More and more people decide in advance to take care of an uninterrupted power supply in their homes. In cases of central power outages for various reasons, whether temporary maintenance of the power grid or an emergency shutdown during natural disasters, autonomous power generators come to the rescue.

The growing popularity of standby generators is due to the declining reliability of power grids, which leads to negative consequences when using hi-tech technologies, such as smart homes or, for example, the basic charging of not cheap gadgets, etc. Over the past 15 years, the prices of generators have dropped dramatically, and the quality of operation and reliability has increased many times over. You will surely turn to a specialized company to install and maintain such equipment, but to be sufficiently informed in understanding the technology will help this article.


Some models of electric generators consume natural gas or propane as fuel; their engines are less problematic than those that consume gasoline or diesel. However, liquid fuel stocks must be stored in proper conditions, thereby creating unnecessary hassle for homeowners.

Natural gas, wired into the home site, always remains available in a power outage, so gas-fired electric generators are easier and more reliable than those that run on liquid fuels.

Connecting power cables provide backup power to your home from the backup generator to the main building's electrical panel. Most systems require a second panel in the building with a built-in switch. This electrical circuit distributes the current from the generator to the various points of electricity consumption while automatically disconnecting the house from the main grid as soon as a power failure occurs.  Cables that include low-power control wires joined together with high-voltage power wires are used for connections. In some cases, control wires are used separately. For example, low-voltage or low-current wires are used to connect the generator to the control panel.



   The principle of the autonomous standby power system.

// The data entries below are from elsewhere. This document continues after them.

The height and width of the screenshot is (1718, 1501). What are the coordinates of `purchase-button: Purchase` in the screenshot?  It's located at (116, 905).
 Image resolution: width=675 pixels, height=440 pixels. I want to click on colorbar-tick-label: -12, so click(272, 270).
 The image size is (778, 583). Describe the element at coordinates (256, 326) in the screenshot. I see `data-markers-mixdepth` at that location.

 A permanently installed generator, which works in conjunction with the switching equipment, at the moment of switching off the central electricity or a sudden jump in the network is automatically started. At the same time, the automation disconnects the household electrical circuits of the main switchboard of the whole house from the central power grid. Electricity from the backup

generator goes to the auxiliary panel for distribution to the pre-distributed circuits. Since the generator itself is placed separately from the living space in a weatherproof cabinet with good sound insulation, the noise from the generator engine does not create discomfort. Engine maintenance in most modern generators is limited to oil replacement after 100 hours of operation or every 2 years, whichever comes first.

 The most popular autonomous power plants have a capacity of 7,500 to 20,000 watts. Thus, the average home can be supplied with energy from 10,000 watts and above, provided that the heating and water heating in the house does not use electricity. The durability and reliability of the generator, in this case, increases at times. For example, a propane water heater makes more sense than running the same propane through a generator to generate electricity to heat water in an electric heater. The same goes for a gas stove compared to an electric stove.


Inverters and inverter generators

In the world of electricity, inverters are not the same thing as inverter generators.  I know this isn't very clear, but let me explain. An inverter is a device that converts direct current (DC) electricity to alternating current (AC). Inverters are commonly used in alternative electrical systems to convert electricity from a battery into alternating current that you can use for plugged-in household items. In contrast, an inverter generator has an engine that actually generates electricity by burning fuel.


Inverter generators get their name because they initially produce direct current (DC) power internally and then convert it to alternating current (AC) electronically before making it available to your home. This conversion process uses the term "inverter" and results in pure sine wave power at least as good and clean as what comes out of a wall outlet.


Inverter generators were designed to solve problems of poor quality electricity that could safely power modern household appliances. In addition, inverter generators are quieter and use less fuel than analog generators. TheyHowever, they are not replaceable in trailer parks, cottages, campgrounds, or any other place where noise would create discomfort.




On the other hand, in addition to very high-quality electricity, inverter generators are easier to live with. They are often equipped with a variable load function that controls the engine's speed depending on the electrical load required. For example, if you only need 10 percent of the power of an inverter generator, the engine speed will be slightly higher than idle; 50 percent of the required current drawn by the engine will run at half speed. In addition, inverter generators are lighter and more compact than their open-frame counterparts, so they take up little storage space.


So how do you know if you need an inverter generator or if a regular generator will do? The answer to these questions comes down to what your priority is. If you're willing to pay more for the quieter, more economical operation of a small unit, then an inverter generator is for you. On the other hand, if you need more than 3,000 watts or require a 240-volt output voltage, a conventional generator is definitely what you need.